Currently my file has 6 lines of header (the three shown and other three in another language), how can I detect, if a day they'll add some more header lines?? The file continues with the following line (the first data) and so on. The first line of real data isn't always the same

BBS Kraftfahrzeugtechnik AG;Schiltach;Baumgartner, Heinrich;Deutschland;62,5;;37,5;;100,0;;Börsenzeitung;04.04.2002

I'm also looking for java libraries which are able to parse CSV files.

cdarwin
  • 4,141
  • 9
  • 42
  • 66

7 Answers7

3

I disagree to others who claim that only comma is allowed. Wikipedia, for example, gives a case of German CSV which uses semicolons for CSV separation (as commas are used for decimal separation). I think MS Excel is also pretty much flexible on what delimiters to use. It's just programmers' minds that try to gravitate towards most simplistic case.

For CSV parsing I recommend Ostermiller Utils.

Q> how can I detect, if a day they'll add some more header lines?
A> you can't. The only thing you can rely is either dynamic layout (where you know column names in advance) or static layout (where you assume that this column is always n-th).

mindas
  • 26,463
  • 15
  • 97
  • 154
3

Despite CSV (Comma Seperated Value) files having the word comma in their name, I've seen some very weird stuff in the enterprise world.

I would suggest creating your own representation of the data.

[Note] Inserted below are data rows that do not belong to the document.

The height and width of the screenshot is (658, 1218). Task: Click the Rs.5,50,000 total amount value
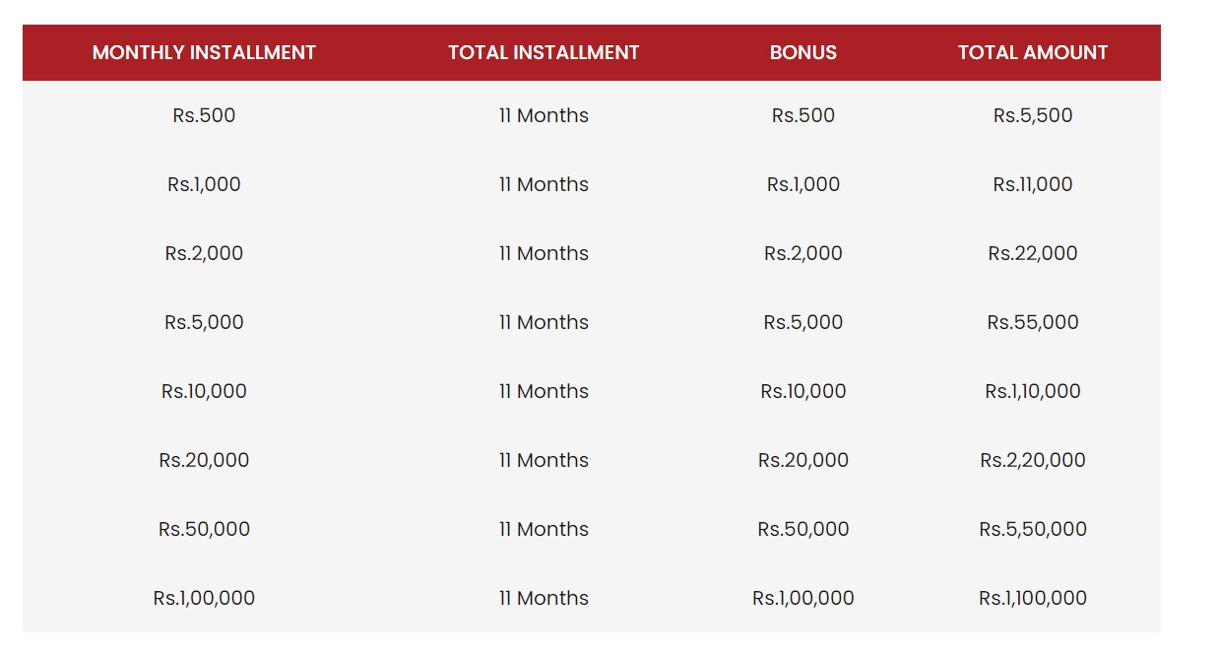point(1033,529)
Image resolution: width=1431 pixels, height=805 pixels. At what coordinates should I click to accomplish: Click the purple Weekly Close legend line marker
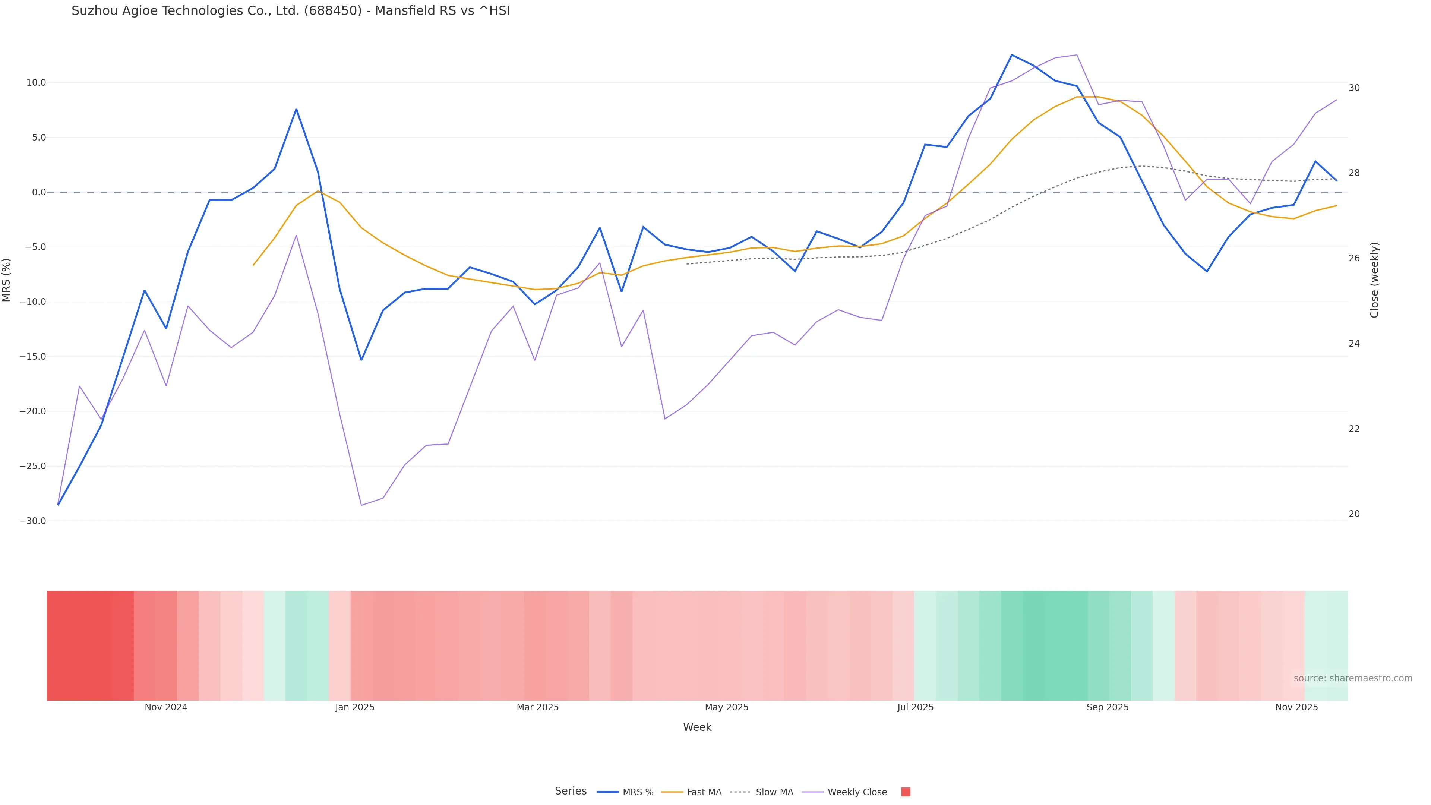813,792
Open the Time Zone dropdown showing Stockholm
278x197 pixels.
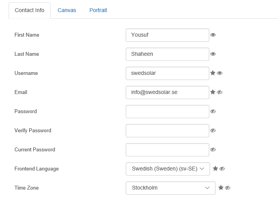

It sounds like you may be reading in multiple files all formatted a bit differently?

I would approach the problem in a modular fashion. Have importers for the different formats, bring it in to a normalized data representation that you than do what you want with.

This is all assuming that these files contain the same type of data and that you have no control over the files you are receiving.

Even if this is not the case, abstracting out the data from it's representation and sticking that in a separate project would be useful.

I would also recommend the use of OpenCSV

Casey
  • 12,070
  • 18
  • 71
  • 107
2

This is not a CSV file. You need to get the specification for the file from whoever is generating it.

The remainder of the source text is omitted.